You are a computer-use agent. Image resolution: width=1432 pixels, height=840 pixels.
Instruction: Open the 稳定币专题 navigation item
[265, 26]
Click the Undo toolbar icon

---

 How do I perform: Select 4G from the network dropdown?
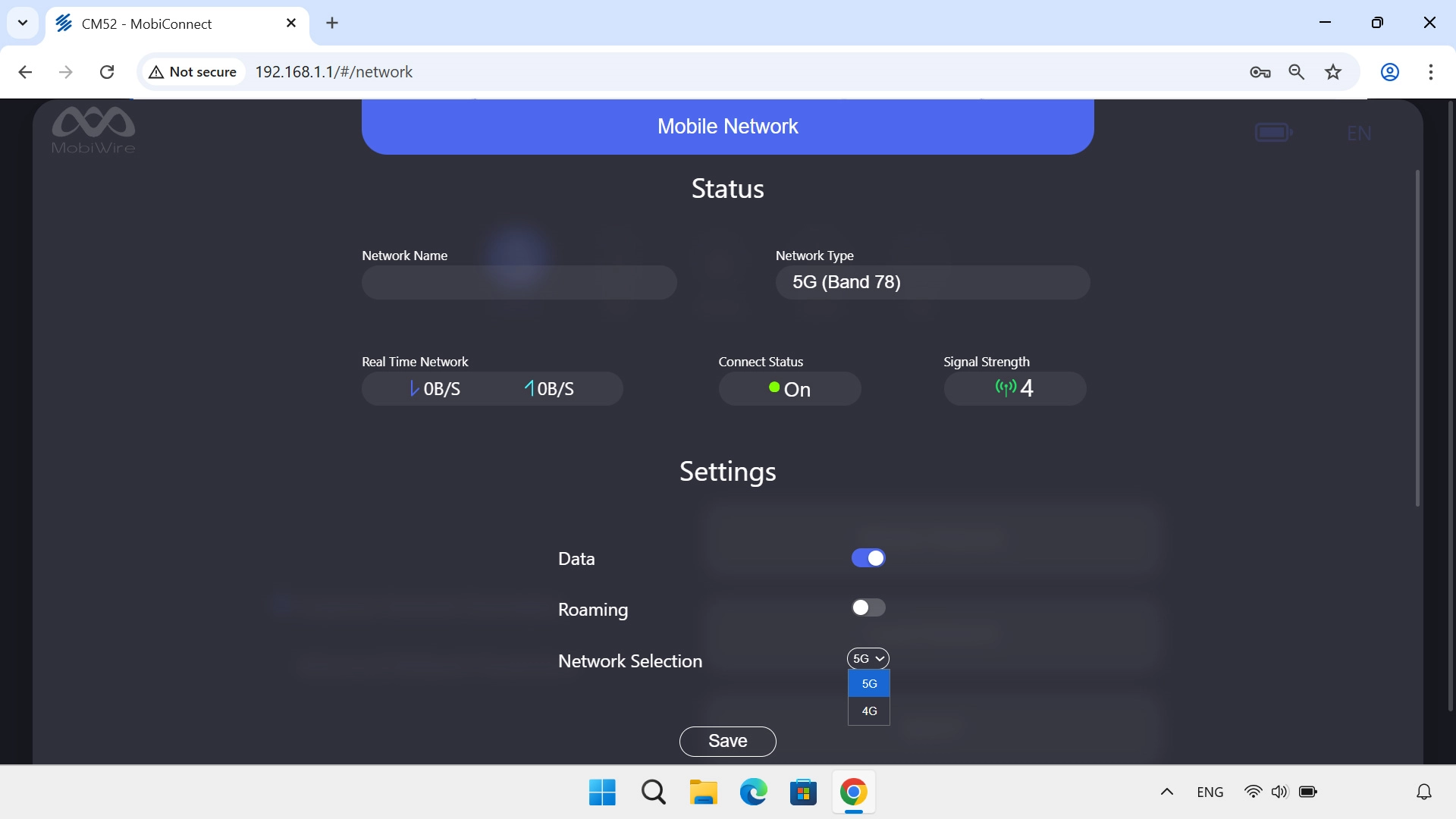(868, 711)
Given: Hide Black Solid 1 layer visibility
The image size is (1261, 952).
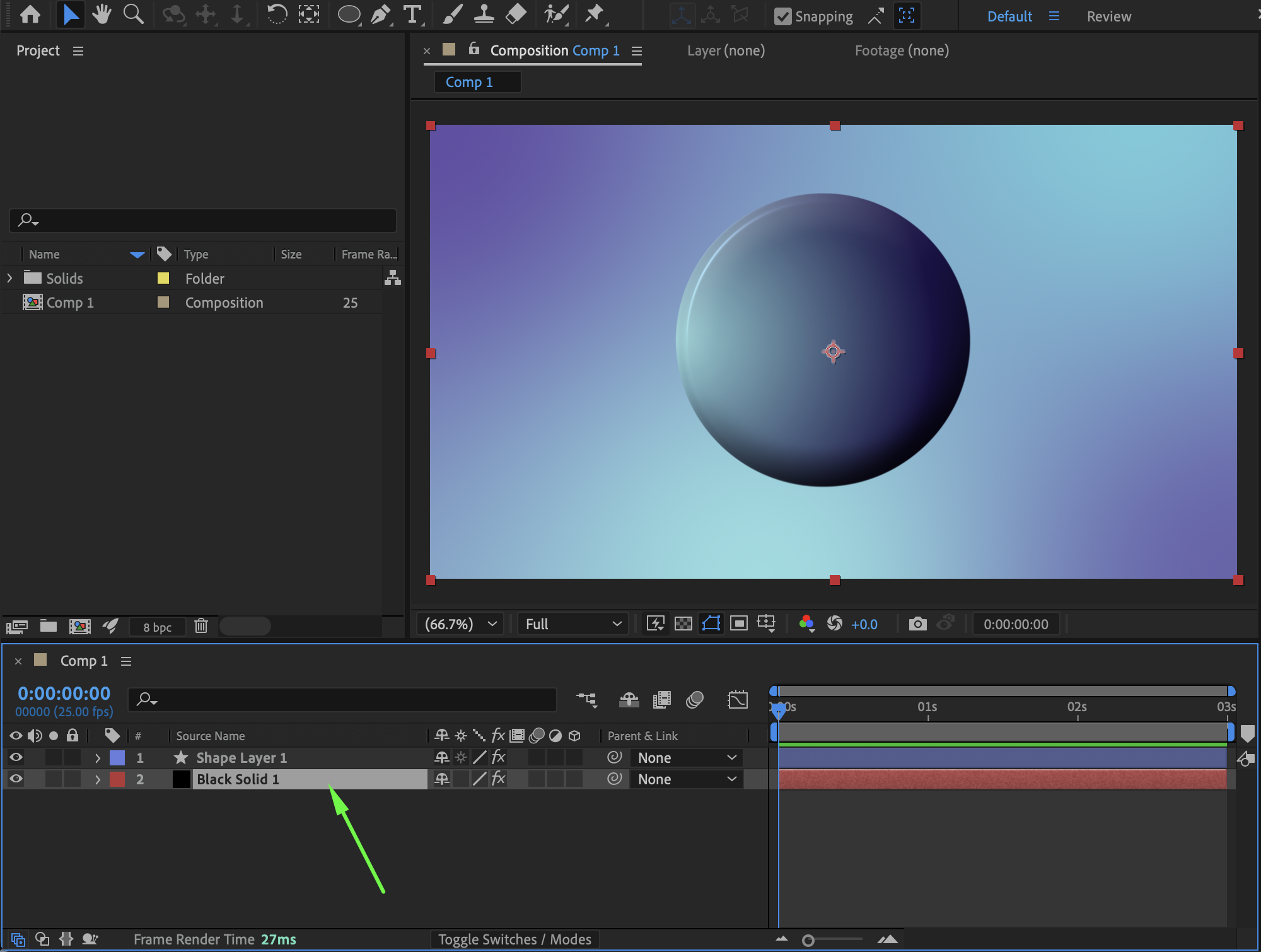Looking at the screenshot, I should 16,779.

> WORK INSTRUCTIONS: Retype the portion of the data above that starts on the line with "Instruction: Open the 稳定币专题 navigation item" and finishes on the line with "Click the Undo toolbar icon", including both of those lines.

> EXERCISE RESPONSE:
Instruction: Open the 稳定币专题 navigation item
[265, 26]
Click the Undo toolbar icon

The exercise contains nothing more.